WRITTEN PROBLEM: Update the stretch from the start of the items through the line that contains "(x=399, y=13)", replacing "feed" with "channel" and leaving all else unchanged.

+++

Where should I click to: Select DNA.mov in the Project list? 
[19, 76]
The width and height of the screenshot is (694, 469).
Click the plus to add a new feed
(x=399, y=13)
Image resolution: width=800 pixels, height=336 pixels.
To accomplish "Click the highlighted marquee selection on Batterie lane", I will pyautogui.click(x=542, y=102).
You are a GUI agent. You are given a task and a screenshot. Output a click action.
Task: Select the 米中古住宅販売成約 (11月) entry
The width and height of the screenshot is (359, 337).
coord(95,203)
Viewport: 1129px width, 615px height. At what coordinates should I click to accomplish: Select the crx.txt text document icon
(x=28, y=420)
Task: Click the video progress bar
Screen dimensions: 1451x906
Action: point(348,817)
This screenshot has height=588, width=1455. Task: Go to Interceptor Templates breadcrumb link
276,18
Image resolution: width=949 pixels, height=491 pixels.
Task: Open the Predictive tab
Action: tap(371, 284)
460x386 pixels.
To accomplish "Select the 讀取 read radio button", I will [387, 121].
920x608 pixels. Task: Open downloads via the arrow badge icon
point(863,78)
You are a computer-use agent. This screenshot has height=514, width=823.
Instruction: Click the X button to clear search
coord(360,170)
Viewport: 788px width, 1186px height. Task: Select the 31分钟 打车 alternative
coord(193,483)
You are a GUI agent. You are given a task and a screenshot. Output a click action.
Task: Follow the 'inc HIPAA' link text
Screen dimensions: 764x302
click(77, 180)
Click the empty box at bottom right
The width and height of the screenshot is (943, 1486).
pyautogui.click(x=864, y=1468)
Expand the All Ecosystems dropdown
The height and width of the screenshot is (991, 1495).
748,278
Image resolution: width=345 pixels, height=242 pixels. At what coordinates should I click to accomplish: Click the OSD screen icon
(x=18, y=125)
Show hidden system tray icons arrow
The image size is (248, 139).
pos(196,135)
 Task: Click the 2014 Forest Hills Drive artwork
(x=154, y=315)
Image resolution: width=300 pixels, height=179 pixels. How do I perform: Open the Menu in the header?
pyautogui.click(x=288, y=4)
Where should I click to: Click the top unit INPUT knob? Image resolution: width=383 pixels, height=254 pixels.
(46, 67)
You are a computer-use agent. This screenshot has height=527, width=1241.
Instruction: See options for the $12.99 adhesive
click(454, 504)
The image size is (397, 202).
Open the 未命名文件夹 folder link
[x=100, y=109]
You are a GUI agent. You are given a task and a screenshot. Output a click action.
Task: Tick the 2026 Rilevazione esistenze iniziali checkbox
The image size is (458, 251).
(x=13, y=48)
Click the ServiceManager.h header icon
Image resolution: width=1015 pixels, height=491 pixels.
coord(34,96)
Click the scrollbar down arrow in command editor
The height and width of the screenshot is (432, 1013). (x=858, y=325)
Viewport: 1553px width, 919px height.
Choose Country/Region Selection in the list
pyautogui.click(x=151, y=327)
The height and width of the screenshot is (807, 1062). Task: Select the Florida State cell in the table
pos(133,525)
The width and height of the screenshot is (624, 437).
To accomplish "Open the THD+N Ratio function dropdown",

+++

EXPECTED ANSWER:
Where should I click to: Select DNA.mov in the Project list? 
[19, 76]
The width and height of the screenshot is (694, 469).
Click the plus to add a new channel
(x=399, y=13)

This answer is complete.